* SHORT TASK 1
Gather every line of the records that contains the word "Click", and copy each one.

# # #

When your health is not good you seem to lose your thoughts about differences of opinions. You forget about who is right or wrong. You do not seem to think as much about standing your ground and trying to force your views on others.

He has nurses and aides who are male and female, black and white, LGBTQ and straight, along with other nationality backgrounds and you know what, it does not make any difference to him. These are normal people doing their job. He depends on them and they take care of him.

Why is it we human beings cannot act more like this every day, not just when something is going wrong with our health. People are people and there is no reason to be treating anyone with judgment, condemnation and hatred.

It seems many christian people feel it is our duty to point out the mistakes of others. We are to act on behalf of the Holy Spirit by convicting people who we think are sinning. Often what christian people view as sins are not sins at all, but an incorrect interpretation of bible verses that had different meanings and written to different people. Even when people are doing something that is sinful, it is not our job to take a self-righteous stand and convict them. We all have been there and done something that is sinful.

That fact is that no matter what, we are all loved by God. As christians we are only told to love God and love one another. People are free to live as they see is right. Any conviction comes from the Holy Spirit, not the people of God. We are only called to love.

Many will say that loving people will mean we sometimes have to show tough love. We have to point out their mistakes or they will go on sinning and their blood will be upon our hands. Again, the bible says the Spirit will draw people to God. We are not responsible for drawing people to God or changing their views of what is right or wrong. We are to love people, unconditionally just as God loves us.

# # #

* SHORT TASK 2
Answer these questions on the passage about love and judgment:
(a) When health is not good, what does the passage say you forget about?
(b) As Christians, what are we only told to do?
(c) According to the bible as cited in the passage, who will draw people to God?

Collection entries
# # #

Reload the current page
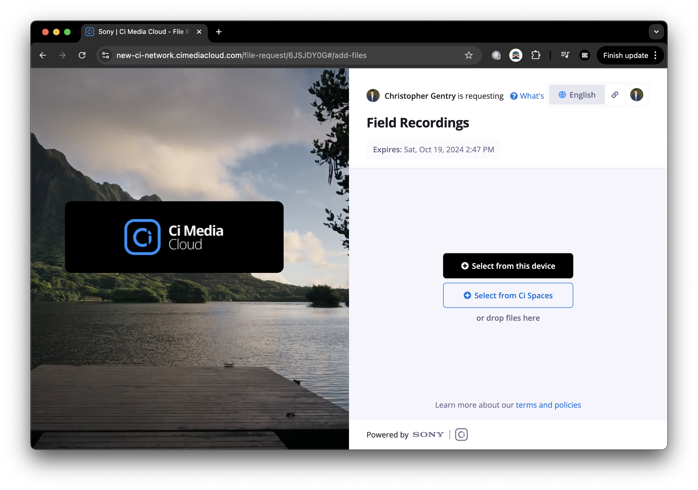The height and width of the screenshot is (490, 698). [x=82, y=55]
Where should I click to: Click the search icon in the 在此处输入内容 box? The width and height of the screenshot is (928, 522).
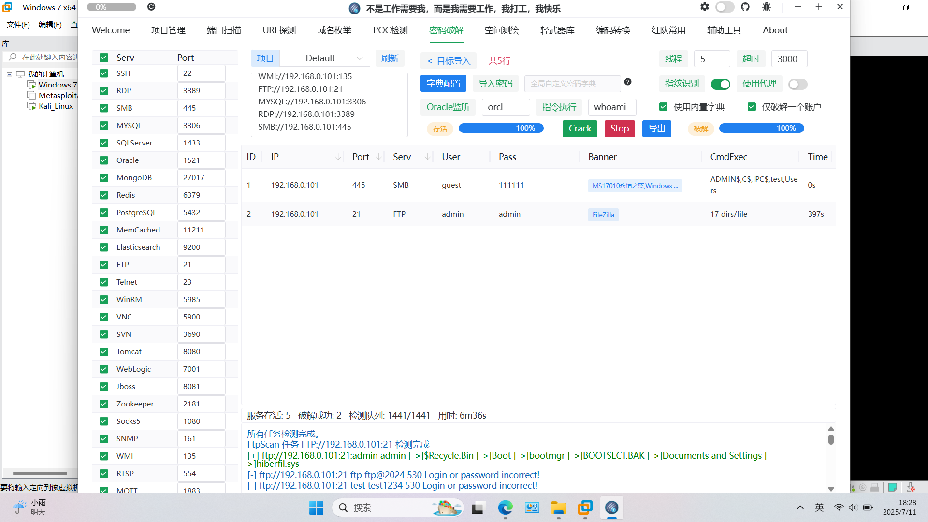(13, 57)
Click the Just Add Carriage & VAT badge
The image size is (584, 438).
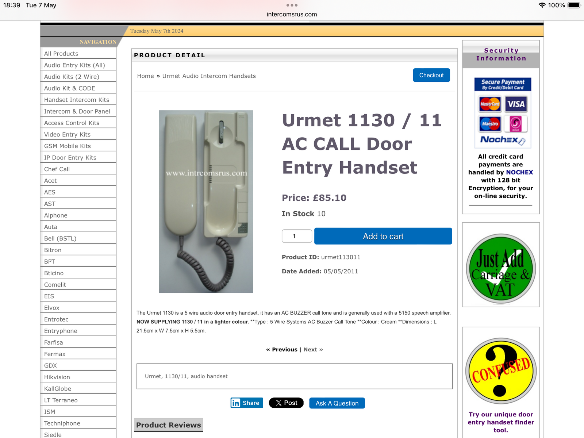(x=501, y=269)
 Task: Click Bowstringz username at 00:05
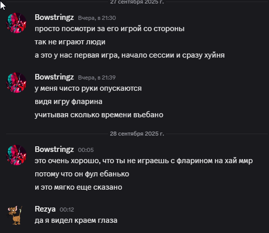(54, 149)
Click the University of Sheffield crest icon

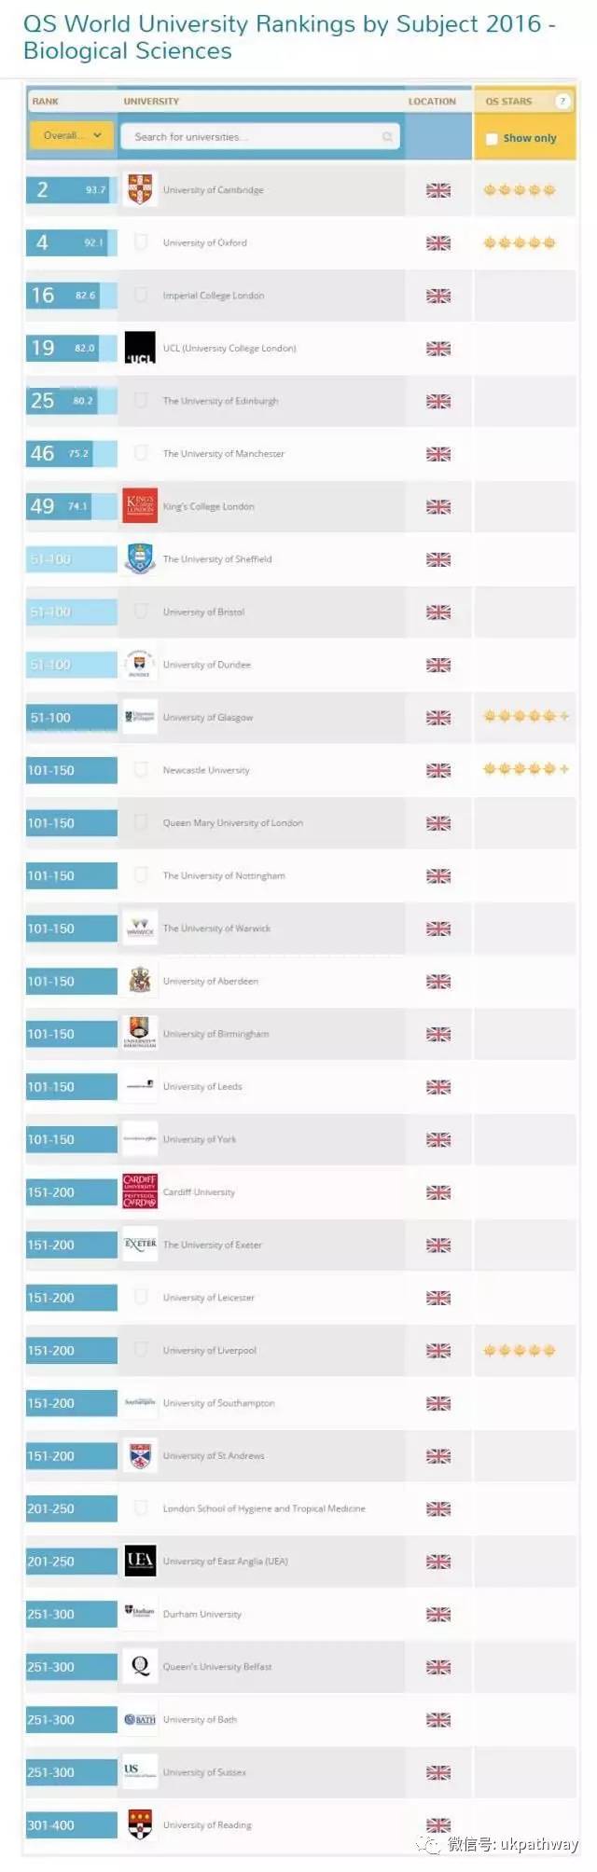[140, 558]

# # #

* EXPECTED OUTPUT 1
Where should I click to: Click the search icon in the 在此处输入内容 box? The width and height of the screenshot is (928, 522).
Click the Just Add Carriage & VAT badge
 Task: Click Bowstringz username at 00:05
Click the University of Sheffield crest icon

* EXPECTED OUTPUT 2
(a) Who is right or wrong.
(b) Love God and love one another.
(c) The Spirit.